* **Exercise objective**
Would you count the lines below that contain the string "computer" and reply with that number only?

* **Listed records**

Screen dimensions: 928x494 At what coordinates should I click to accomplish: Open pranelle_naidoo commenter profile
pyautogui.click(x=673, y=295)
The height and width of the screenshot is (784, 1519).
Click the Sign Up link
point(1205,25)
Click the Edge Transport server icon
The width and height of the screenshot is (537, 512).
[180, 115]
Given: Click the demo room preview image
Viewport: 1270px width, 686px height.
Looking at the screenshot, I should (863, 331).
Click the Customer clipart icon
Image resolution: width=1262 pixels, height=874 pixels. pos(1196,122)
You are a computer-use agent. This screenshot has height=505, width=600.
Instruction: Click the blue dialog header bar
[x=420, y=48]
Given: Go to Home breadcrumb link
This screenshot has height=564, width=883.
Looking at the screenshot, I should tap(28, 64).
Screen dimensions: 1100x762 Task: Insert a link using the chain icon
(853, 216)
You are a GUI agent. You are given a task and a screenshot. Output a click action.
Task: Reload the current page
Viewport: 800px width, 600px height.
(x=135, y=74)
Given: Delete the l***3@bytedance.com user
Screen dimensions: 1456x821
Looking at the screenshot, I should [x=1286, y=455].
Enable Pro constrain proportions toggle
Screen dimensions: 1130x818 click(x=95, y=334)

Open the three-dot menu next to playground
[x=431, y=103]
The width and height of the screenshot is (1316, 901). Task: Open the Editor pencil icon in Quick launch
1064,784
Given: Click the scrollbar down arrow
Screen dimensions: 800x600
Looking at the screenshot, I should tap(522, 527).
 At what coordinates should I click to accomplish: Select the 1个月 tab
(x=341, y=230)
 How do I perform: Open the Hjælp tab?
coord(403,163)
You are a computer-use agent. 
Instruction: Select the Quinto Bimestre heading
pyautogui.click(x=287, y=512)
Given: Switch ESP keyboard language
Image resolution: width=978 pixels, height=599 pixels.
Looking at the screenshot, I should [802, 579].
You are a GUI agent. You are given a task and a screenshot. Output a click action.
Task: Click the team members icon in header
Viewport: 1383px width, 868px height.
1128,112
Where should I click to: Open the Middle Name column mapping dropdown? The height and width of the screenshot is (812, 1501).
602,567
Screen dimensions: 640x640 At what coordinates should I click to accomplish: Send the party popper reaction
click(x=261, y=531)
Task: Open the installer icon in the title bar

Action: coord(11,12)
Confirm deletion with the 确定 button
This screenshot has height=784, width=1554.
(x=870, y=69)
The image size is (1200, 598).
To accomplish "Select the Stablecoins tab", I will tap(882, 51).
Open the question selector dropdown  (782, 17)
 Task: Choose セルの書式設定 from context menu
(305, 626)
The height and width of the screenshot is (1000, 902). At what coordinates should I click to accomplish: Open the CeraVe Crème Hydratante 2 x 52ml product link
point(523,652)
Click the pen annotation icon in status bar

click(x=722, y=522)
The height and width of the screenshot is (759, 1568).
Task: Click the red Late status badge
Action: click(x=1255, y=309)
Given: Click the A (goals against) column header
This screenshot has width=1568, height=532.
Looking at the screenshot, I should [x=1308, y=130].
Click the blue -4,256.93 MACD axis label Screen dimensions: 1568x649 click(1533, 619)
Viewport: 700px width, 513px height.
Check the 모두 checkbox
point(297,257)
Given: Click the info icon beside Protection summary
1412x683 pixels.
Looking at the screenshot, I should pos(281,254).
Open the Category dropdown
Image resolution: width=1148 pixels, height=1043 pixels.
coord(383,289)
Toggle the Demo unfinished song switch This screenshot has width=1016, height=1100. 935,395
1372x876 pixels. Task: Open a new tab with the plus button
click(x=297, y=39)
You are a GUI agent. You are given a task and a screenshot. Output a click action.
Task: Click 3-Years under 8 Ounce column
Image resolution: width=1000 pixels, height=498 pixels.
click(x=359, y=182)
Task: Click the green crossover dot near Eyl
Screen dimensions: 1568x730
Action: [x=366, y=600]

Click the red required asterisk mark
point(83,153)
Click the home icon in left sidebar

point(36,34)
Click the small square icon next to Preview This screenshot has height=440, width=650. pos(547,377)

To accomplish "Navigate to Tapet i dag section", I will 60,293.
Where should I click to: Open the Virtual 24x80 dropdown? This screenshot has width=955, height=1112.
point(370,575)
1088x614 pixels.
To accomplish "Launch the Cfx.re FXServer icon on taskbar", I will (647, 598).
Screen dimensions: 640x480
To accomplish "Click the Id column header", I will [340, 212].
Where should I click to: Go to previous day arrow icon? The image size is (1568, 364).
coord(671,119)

* **Exercise output**
2